7. Append the image paths and corresponding labels to the respective lists.

### Length and Item Retrieval

The `__len__` method returns the total number of images in the dataset.

The `__getitem__` method takes an `index` and returns the image and its corresponding label at that index. It:
1. Retrieves the image path and label using the provided index.
2. Opens the image using `Image.open()` and converts it to RGB format.
3. Applies the specified image transformations, if any.
4. Returns the transformed image and its label.

This custom dataset class allows us to easily load and preprocess the waste images for training, validation, and testing.

In [2]:
# Define the dataset class (modified to include a split parameter)
class WasteDataset(Dataset):
    def __init__(self, root_dir, split, transform=None):
        self.root_dir = root_dir
        self.transform = transform
        self.classes = sorted(os.listdir(root_dir))
        self.image_paths = []
        self.labels = []
        
        for i, class_name in enumerate(self.classes):
            class_dir = os.path.join(root_dir, class_name)
            for subfolder in ['default', 'real_world']:
                subfolder_dir = os.path.join(class_dir, subfolder)
                image_names = os.listdir(subfolder_dir)
                random.shuffle(image_names)
                
                if split == 'train':
                    image_names = image_names[:int(0.6 * len(image_names))]
                elif split == 'val':
                    image_names = image_names[int(0.6 * len(image_names)):int(0.8 * len(image_names))]
                else:  # split == 'test'
                    image_names = image_names[int(0.8 * len(image_names)):]
                
                for image_name in image_names:
                    self.image_paths.append(os.path.join(subfolder_dir, image_name))
                    self.labels.append(i)
    
    def __len__(self):
        return len(self.image_paths)
    
    def __getitem__(self, index):
        image_path = self.image_paths[index]
        label = self.labels[index]
        image = Image.open(image_path).convert('RGB')
        
        if self.transform:
            image = self.transform(image)
        
        return image, label

## CNN Model Architecture

We define a convolutional neural network (CNN) model called `CNN` that inherits from PyTorch's `nn.Module` class. This model architecture consists of convolutional layers, pooling layers, and fully connected layers.

### Initialization

The `__init__` method takes the following parameter:
- `num_classes`: The number of output classes in the classification task.

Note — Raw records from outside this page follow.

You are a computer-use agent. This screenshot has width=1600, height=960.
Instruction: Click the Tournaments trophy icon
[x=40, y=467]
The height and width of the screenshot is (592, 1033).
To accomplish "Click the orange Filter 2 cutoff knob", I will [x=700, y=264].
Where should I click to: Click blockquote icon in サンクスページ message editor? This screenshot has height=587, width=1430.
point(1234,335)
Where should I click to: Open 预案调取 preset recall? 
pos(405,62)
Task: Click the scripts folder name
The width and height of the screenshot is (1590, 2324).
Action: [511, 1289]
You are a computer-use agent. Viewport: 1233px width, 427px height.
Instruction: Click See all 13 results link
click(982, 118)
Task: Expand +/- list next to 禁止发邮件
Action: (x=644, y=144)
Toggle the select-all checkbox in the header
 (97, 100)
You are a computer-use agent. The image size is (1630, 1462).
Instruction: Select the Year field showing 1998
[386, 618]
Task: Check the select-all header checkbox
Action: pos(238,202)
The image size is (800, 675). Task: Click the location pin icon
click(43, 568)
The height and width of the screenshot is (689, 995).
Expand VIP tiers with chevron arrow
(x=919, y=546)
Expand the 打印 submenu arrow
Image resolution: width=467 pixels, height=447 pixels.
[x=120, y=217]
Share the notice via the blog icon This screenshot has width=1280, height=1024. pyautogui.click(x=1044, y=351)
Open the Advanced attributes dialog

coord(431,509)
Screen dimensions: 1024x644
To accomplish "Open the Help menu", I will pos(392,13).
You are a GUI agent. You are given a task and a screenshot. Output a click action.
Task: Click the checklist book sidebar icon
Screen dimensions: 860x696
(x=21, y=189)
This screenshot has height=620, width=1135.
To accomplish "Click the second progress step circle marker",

Inside the `__init__` method, we define the layers of the CNN:
1. `conv1`: A 2D convolutional layer with 3 input channels, 32 output channels, a kernel size of 3, stride of 1, and padding of 1.
2. `relu`: A ReLU activation function.
3. `maxpool`: A 2D max pooling layer with a kernel size of 2 and stride of 2.
4. `conv2`: Another 2D convolutional layer with 32 input channels, 64 output channels, a kernel size of 3, stride of 1, and padding of 1.
5. `fc1`: A fully connected layer that takes the flattened output of `conv2` and maps it to 512 features.
6. `fc2`: The final fully connected layer that takes the 512 features and maps them to the number of output classes.

### Forward Pass

The `forward` method defines the forward pass of the CNN model. It takes an input tensor `x` and applies the following operations:
1. Pass `x` through `conv1`, followed by `relu` activation and `maxpool`.
2. Pass the output through `conv2`, followed by `relu` activation and `maxpool`.
3. Flatten the output of `conv2` using `x.view(x.size(0), -1)`.
4. Pass the flattened tensor through `fc1`, followed by `relu` activation.
5. Pass the output of `fc1` through `fc2` to obtain the final output.

The output of the `forward` method represents the predicted class scores for each input sample.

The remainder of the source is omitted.